Ilaria Guccini receives Pfizer Research Prize in Oncology

The Pfizer Research Prize, one of the most prestigious in the field of medical research in Switzerland, has been awarded annually since 1992 in five different categories to young scientists conducting research at Swiss research institutes or hospitals. The award is aimed at outstanding contributions in basic or clinical research.

by Dominic Dähler
Ilaria Guccini
Ilaria Guccini (Institute of Molecular Health Sciences, Department of Biology, ETH Zurich)

For “Oncology”, the prize was conferred to Dr. Ilaria Guccini, postdoc at the Institute of Molecular and Health Science.

Primary prostate carcinoma (PCa) is highly treatable, but metastatic PCa continues to be associated with deleterious effects and poses a very serious therapeutic challenge. Numerous stressors and conventional therapies, including chemotherapy, trigger a growth arrest in cells called cellular senescence also termed as "premature aging." Premature ageing in stressed/damaged cells at early stages prevents malignant transformation (cancer initiation): however, therapy-induced senescence in cancer cells prevents cancer progression and spread. Intriguingly, under certain conditions, ageing tumour cells do not become weaker over time but, paradoxically, they help tumors to become even more aggressive and resistant to chemotherapies. This is a phenomenon that has puzzled many cancer researchers for years.

Ilaria Guccini and Ajinkya Revandkar contemplated this unsolved problem. Their two core questions were: how come an anti-tumor process backfires and initiates metastasis which accounts for cancer-related deaths, and how can we prevent this process from getting started?
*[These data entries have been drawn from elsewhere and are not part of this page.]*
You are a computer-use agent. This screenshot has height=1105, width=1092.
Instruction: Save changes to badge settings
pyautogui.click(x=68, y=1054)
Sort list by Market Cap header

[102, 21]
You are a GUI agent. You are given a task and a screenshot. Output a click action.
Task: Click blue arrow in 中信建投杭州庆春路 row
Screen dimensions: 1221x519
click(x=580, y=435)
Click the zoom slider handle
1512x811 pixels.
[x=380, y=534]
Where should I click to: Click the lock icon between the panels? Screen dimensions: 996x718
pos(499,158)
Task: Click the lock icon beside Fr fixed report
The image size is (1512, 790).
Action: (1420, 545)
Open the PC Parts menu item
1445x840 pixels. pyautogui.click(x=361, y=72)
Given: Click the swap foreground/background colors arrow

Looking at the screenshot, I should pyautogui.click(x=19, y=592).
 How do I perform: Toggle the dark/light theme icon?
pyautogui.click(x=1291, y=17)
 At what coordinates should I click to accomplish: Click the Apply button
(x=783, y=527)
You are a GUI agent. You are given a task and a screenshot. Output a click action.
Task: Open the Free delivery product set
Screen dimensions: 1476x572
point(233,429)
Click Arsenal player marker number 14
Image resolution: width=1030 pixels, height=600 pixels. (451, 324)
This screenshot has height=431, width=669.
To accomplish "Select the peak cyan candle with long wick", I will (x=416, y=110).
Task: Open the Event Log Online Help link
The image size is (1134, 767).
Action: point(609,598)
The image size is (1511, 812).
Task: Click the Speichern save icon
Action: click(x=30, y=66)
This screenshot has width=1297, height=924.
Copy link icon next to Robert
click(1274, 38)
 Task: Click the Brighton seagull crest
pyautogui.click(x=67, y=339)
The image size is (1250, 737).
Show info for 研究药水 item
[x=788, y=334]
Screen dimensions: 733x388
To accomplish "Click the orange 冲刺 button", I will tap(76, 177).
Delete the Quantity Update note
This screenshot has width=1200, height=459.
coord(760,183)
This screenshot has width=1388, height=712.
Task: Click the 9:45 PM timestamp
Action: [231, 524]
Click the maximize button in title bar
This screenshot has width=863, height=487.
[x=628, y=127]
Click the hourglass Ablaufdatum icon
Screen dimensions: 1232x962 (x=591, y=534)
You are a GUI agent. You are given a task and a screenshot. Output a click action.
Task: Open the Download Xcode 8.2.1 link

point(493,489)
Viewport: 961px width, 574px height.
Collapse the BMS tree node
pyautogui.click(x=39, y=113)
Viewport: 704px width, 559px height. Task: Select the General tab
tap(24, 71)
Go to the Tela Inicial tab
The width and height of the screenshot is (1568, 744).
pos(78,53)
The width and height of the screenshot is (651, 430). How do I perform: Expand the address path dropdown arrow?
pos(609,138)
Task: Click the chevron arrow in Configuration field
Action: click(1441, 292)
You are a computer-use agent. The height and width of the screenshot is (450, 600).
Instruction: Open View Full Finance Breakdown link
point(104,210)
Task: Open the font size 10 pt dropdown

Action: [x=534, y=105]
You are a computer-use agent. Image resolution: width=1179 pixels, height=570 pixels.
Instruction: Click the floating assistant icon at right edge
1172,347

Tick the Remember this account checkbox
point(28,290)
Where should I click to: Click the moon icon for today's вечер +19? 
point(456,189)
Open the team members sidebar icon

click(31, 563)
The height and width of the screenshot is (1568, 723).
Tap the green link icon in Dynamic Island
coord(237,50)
The two researchers and their collaborators discovered that the metalloproteinase-1 inhibitor, TIMP-1 plays a crucial role in the distinct outcomes of ageing of cancer cells .Loss of TIMP-1 in aged cancer cells triggers the reprogramming of the tumor microenvironment, resulting in the initiation of metastases, which does not occur in the presence of intra-tumoral TIMP1. Moreover, elimination of these prematurely aged TIMP-1-deficient cancer cells can block this process, which vouches for the senolytic therapy for the treatment of cancer. This "cancer cell aging mode", which is triggered by the tumor itself, therefore promotes metastases under certain circumstances. Simply put: if the TIMP-1 gene is or becomes silenced, senescent cancer cells get going again.